I find retirement to be a confusing time of life. It has many benefits, of course, in that you can pretty much decide for yourself what your day will be like. But that is somewhat deceiving because of life's unpredictable nature.

I decided that I should set up an informal agenda so that I could best make use of my new freedom. I would spend an hour to two hours a day playing my guitar, an hour to two hours reading, another hour to two hours writing, have at least a half hour walk along the canal everyday (or go hiking somewhere), spend the rest of the day doing projects around the house or go out to lunch somewhere, and so on. I've probably already bored you with all that. Sorry!

Anyway the idea made sense, and frankly, still makes sense. The thing is, though, I've never been a regimented person. Intellectually it sounds great; emotionally it rubs me the wrong way. My use of my time has been haphazard by many peoples' standards, I'm sure. Thus, the effort to be "sensible" and practical, as it were, is a major struggle. And I must admit, I'm suffering from a little guilt.

Even when I was in the ministry full-time and going to the office everyday, I was far from the executive type, overseeing the staff and running the business of the church. My day was largely people oriented, which struck me as the main purpose of being a minister, after all. I loved it when people came into the church and we could chat or discuss whatever was on their mind. There was a lot of laughter and, at times, airing of frustrations, and even shared tears.

The dilemma of retirement years for me is the fact that you no longer have to report to work and can usually do whatever you want--within limits, of course, money being a major object. But at the same time, you are presented with the fact that if you don't do some serious thinking and planning (executive skills, might I add), time will slip away from you and you'll end up actually doing nothing worthwhile, except TV, computer games, and crossword puzzles. In my job as a minister, people set my agenda by their sudden delightful appearances in the church.
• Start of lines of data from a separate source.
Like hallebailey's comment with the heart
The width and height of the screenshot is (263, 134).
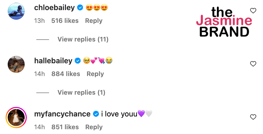(x=253, y=64)
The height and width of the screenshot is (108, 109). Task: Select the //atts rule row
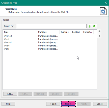click(x=50, y=49)
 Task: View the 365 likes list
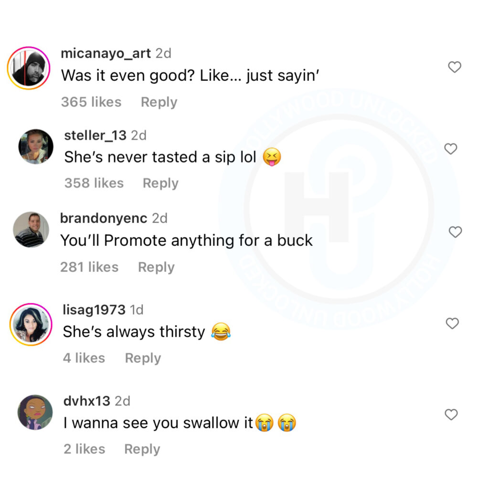(x=91, y=102)
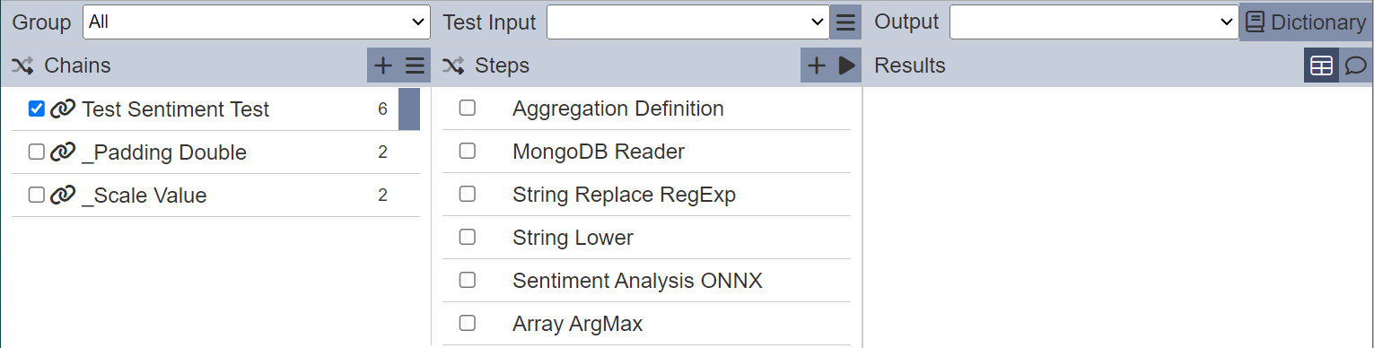Check the _Padding Double chain checkbox
Image resolution: width=1374 pixels, height=348 pixels.
point(37,152)
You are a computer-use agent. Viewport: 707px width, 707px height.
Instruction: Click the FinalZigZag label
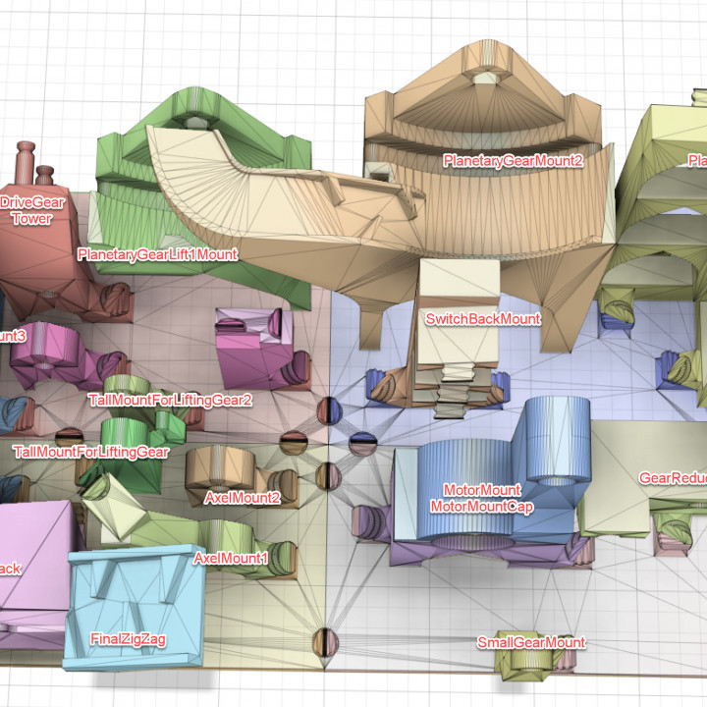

I guess what I'm saying is, I guess it's time to get organized after all these years.

1 comment:

  1. Or...maybe figure out how to blend that wonderful improvisational structure you had into retirement. Go where the day leads you, put yourself in a place to meet those "new" people that can drop into your "office" (aka - wherever you are at the moment) and see how that shapes the time. I can imagine after all those years of letting it be shaped by others, the newness of shaping it for oneself would be an attraction, too. But, on the whole, it seems like the old lack-of-organization as you perceived might just fit your personality. Only now there's less baggage with the interactions. You have fewer job obligations about those chance meetings. You can just take them for what you will. Isn't that a great part of retirement? I envy those days in the future, myself. Just one guy's thoughts... Enjoy your organizing!